Représentant 10,9 % de la population wallonne, le Brabant wallon est-il encore la "Walifornie" vantée par certains ?

Le Forem, comme il a pris l’habitude de le faire tous les deux ans, vient de dresser un "état des lieux socio-économique" de la Jeune Province en compilant les derniers chiffres disponibles.

Et ils ne sont pas mauvais, bien qu’ils mettent en évidence que la crise n’a pas épargné les Brabançons wallons.

Actuellement, la province compte 19 588 demandeurs d’emploi inoccupés, ce qui représente 11,3 % de la population active. C’est mieux que la moyenne wallonne, où ce chiffre s’élève à 16,4 %. Il existe cependant de fortes disparités entre communes : le taux minimum se retrouve à Walhain, avec 7,6 %, et le maximum à Tubize avec 15,3 %… ce qui reste toutefois en dessous de la moyenne wallonne.

Un demandeur d’emploi sur cinq est âgé de moins de 25 ans en Brabant wallon, et un sur quatre a 50 ans ou plus. Pratiquement un sur deux est inoccupé depuis moins d’un an, et un peu moins d’un tiers depuis deux ans ou plus.

En ce qui concerne l’évolution de ces chiffres, le "taux de demande d’emploi" est passé de 10,2 % à 11,3 % entre 2008 et 2013 en Brabant wallon. Ce qui, en pourcentage, représente une hausse de 14 % alors qu’en moyenne, en Wallonie, la hausse durant la même période n’est que de 4 %. La crise a frappé mais les chiffres du Brabant wallon n’en restent pas moins meilleurs que dans les autres provinces.
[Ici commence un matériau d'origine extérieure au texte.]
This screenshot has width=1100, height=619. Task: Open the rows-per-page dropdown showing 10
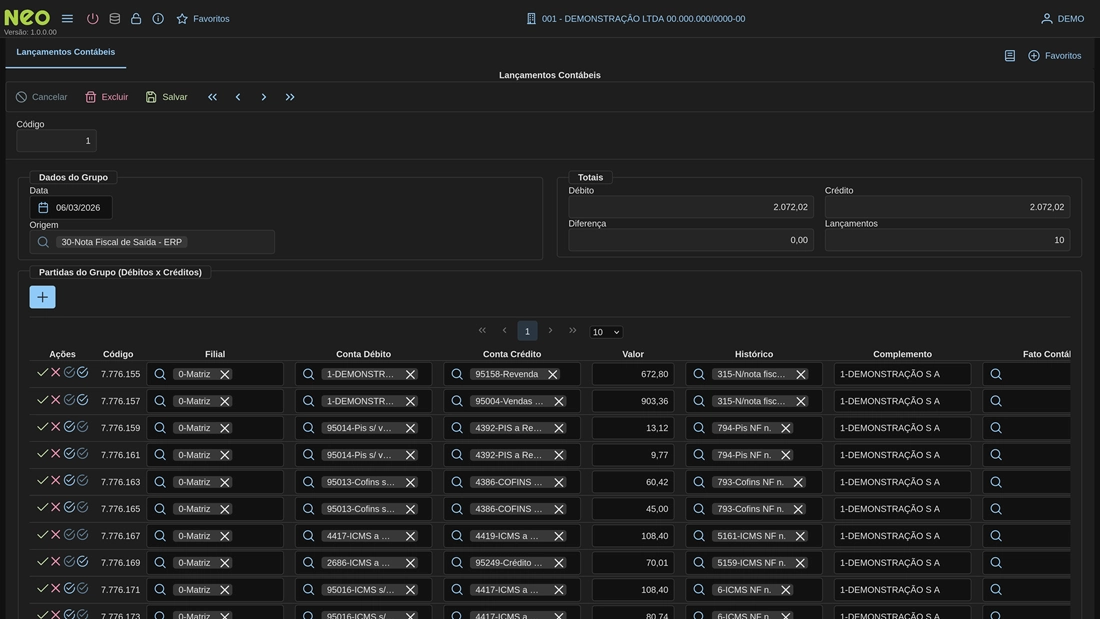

L’autre raison de se réjouir, c’est le taux d’insertion des jeunes demandeurs d’emploi après six mois d’inscription au Forem. Pour les bacheliers, 70 % trouvent un job dans cette période, et 65 % des apprentis sont dans ce cas. On tombe à un taux de 56 % pour les titulaires d’un diplôme du secondaire du 3e ou du 2e degré. Ceux qui n’ont réussi que leurs primaires ne sont que 43 % à trouver un emploi en six mois.

En vérifiant l’âge des salariés actuellement occupés, le Forem prévoit de beaux jours pour les futurs enseignants et ceux qui se destinent aux métiers de la santé, où les départs à la retraite entraîneront un important besoin de remplacement.